THAILAND’S notorious Tiger Temple will lose all 137 of its remaining big cats as officials set about relocating them, a move celebrated by animal rights groups and campaigners who have been vying for the animals’ removal for years.
Over a thousand officials are expected to enter the temple premises on Monday and have issued strict warnings against anyone who attempts to obstruct them from taking the animals.
According to the Bangkok Post, Department of National Parks, Wildlife and Plant Conservation deputy director-general, Adisorn Nuchdumrong, said they would be sending in teams to collect and take the felines to Pa Khao Son and Khao Prathap Chang wildlife breeding centers in Ratchaburi.
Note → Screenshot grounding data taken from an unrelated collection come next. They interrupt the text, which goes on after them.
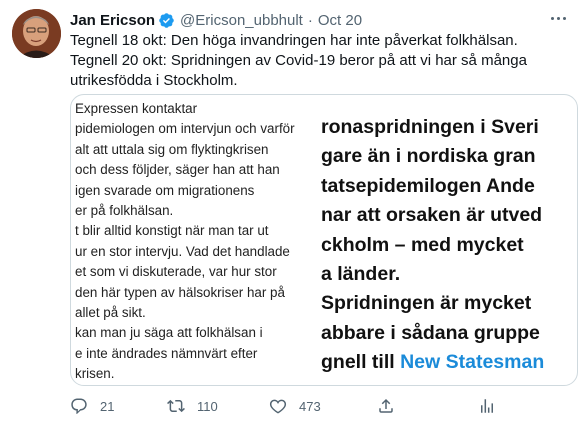  What do you see at coordinates (112, 20) in the screenshot?
I see `author-name: Jan Ericson` at bounding box center [112, 20].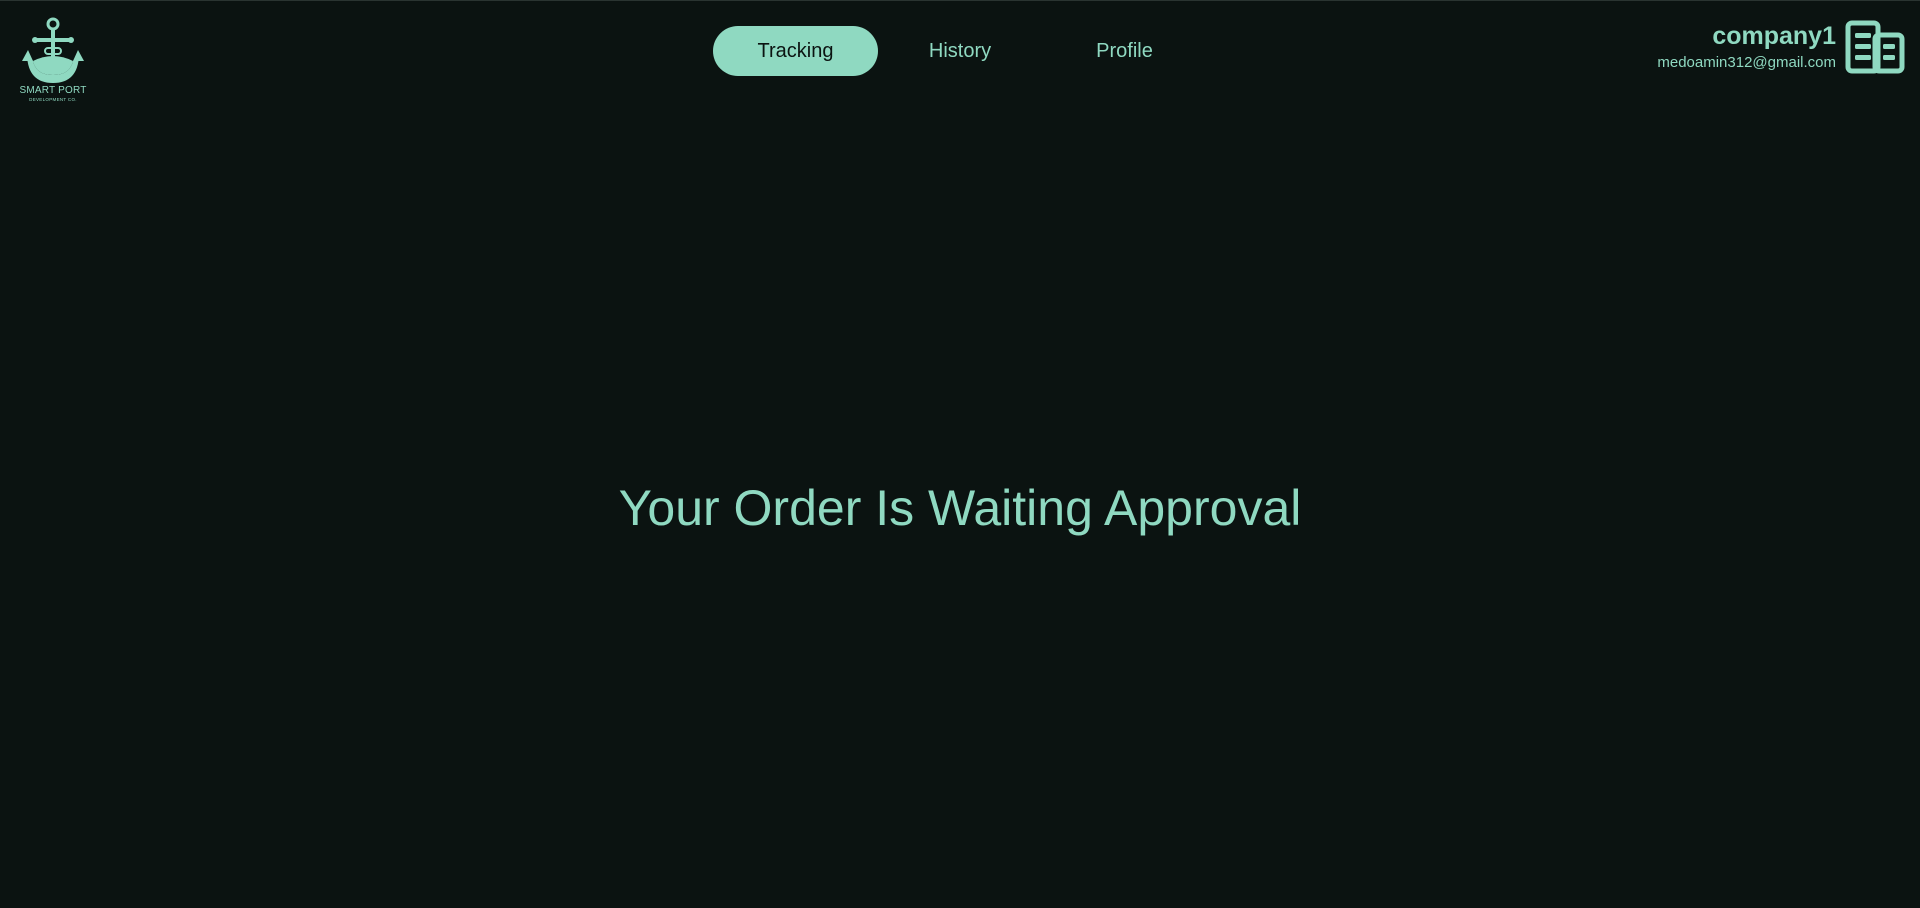  I want to click on logo-title: SMART PORT, so click(53, 90).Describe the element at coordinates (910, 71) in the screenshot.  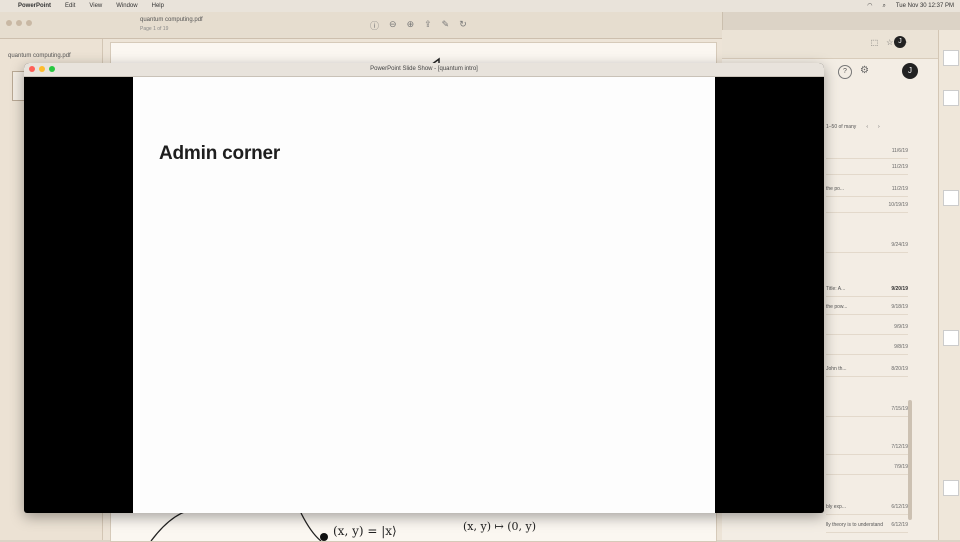
I see `account-avatar: J` at that location.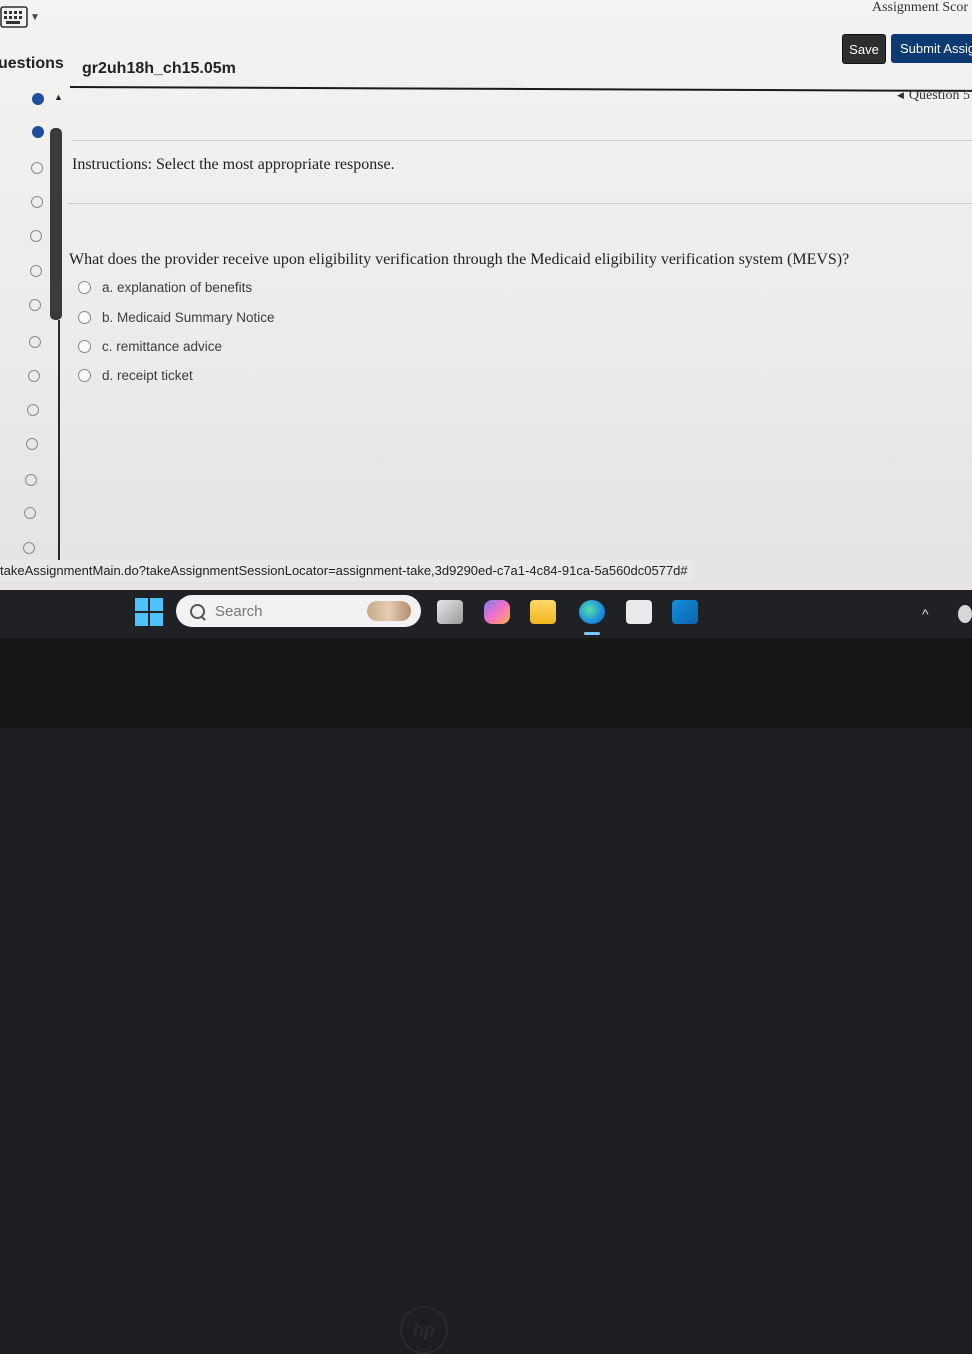 This screenshot has width=972, height=1354. I want to click on question-list-divider, so click(59, 440).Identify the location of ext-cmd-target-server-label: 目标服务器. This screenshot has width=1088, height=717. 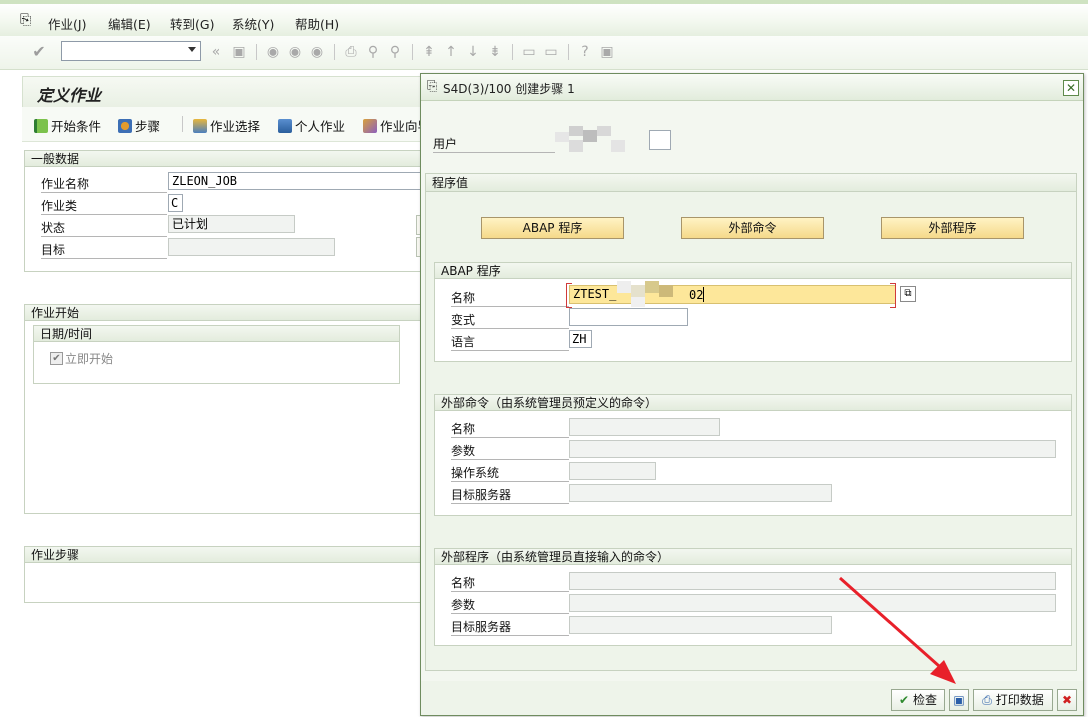
(510, 495).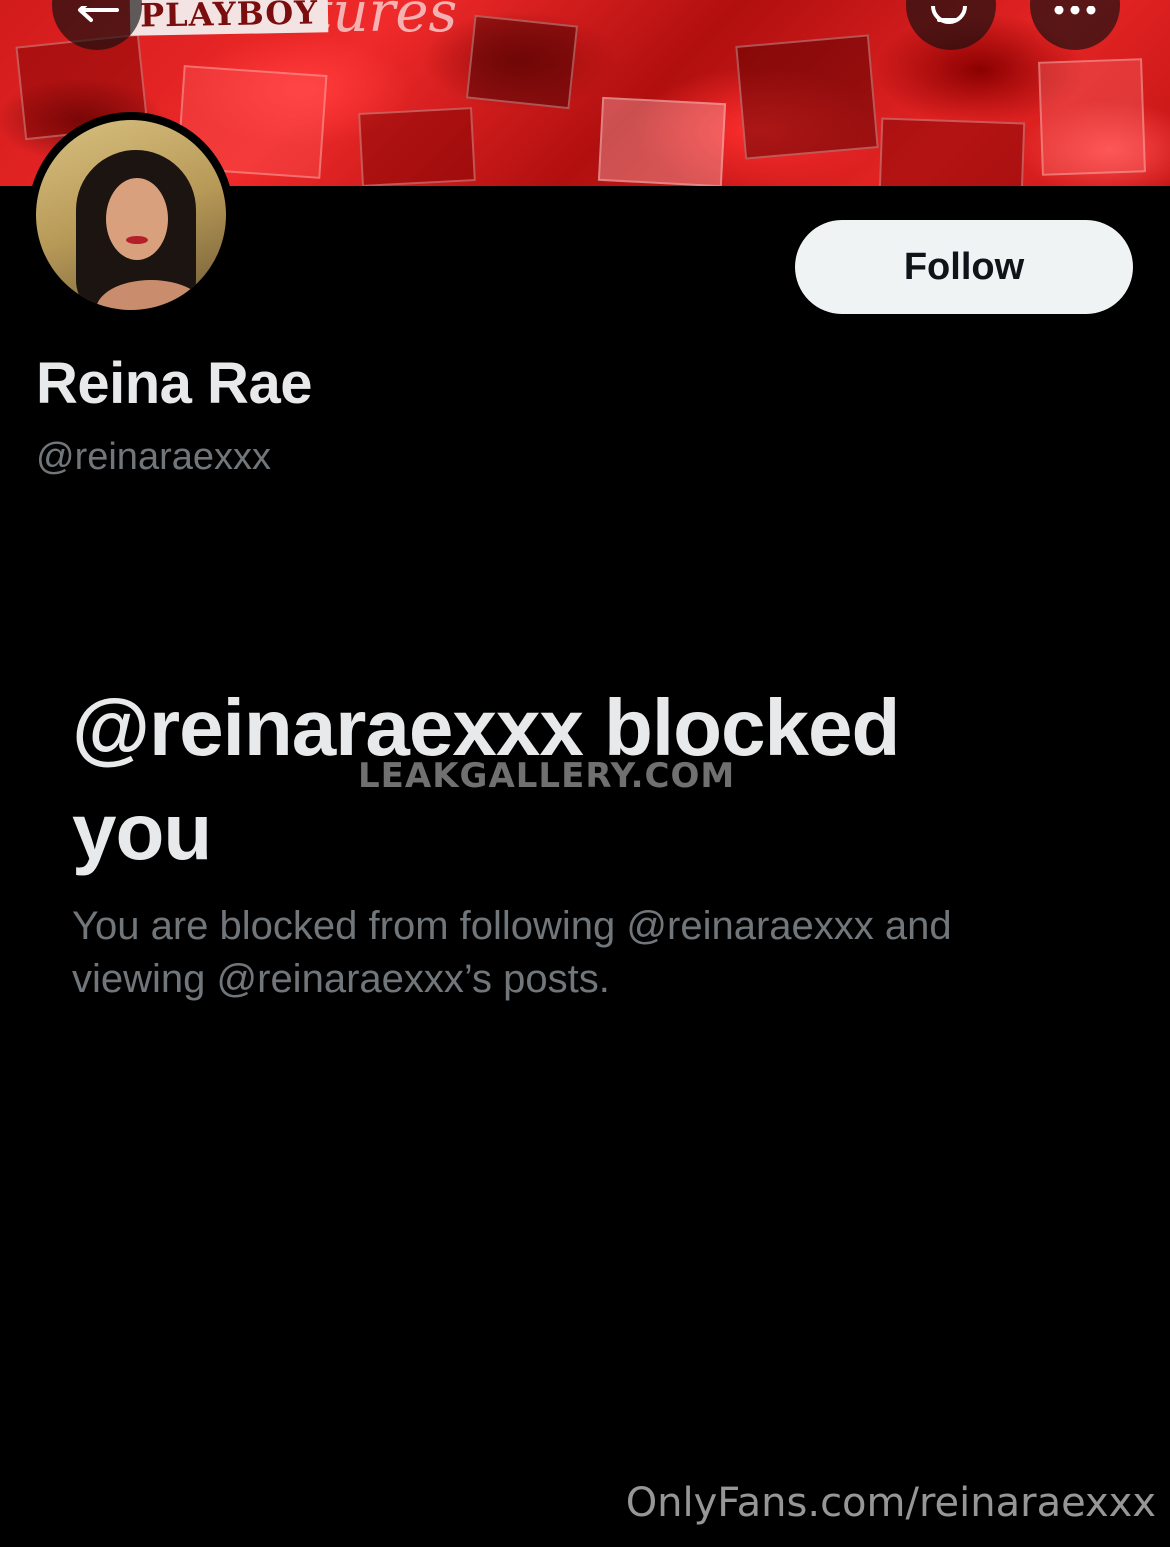 The height and width of the screenshot is (1547, 1170). I want to click on display-name: Reina Rae, so click(174, 384).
He urged the monks and disciples who run the temple to cooperate with officials or risk having legal action taken against them.
“If there is a fight or obstruction of authorities performing their duty, the department will sue everyone because officials have to do their job and [the temple] has been notified in advance,” said Nuchdumrong.
The Tiger Temple is widely regarded as one of Southeast Asia’s most controversial tourist attractions, and aggressively opposes any scrutiny. Last year, armed officials conducted a raid on the temple that was hindered by monks and locals who blocked their path.
It has been accused of numerous offenses from illegal breeding to unfit habitat conditions, to trafficking the animals on the black market.
An expose by National Geographic in January found evidence that the temple was farming the tigers for their body parts, which are worth a fortune on the black market, and even selling the big cats to a tiger farm in Laos.
There were 147 tigers at the start of 2016, but officials relocated 10 of them after announcing the closure of the controversial temple, which has been the subject of animal rights groups’ protests for exploiting and mistreating the animals to gain profit.
Relocating the animals will take up to seven days to complete, as officials are only able to transport 20 animals a day.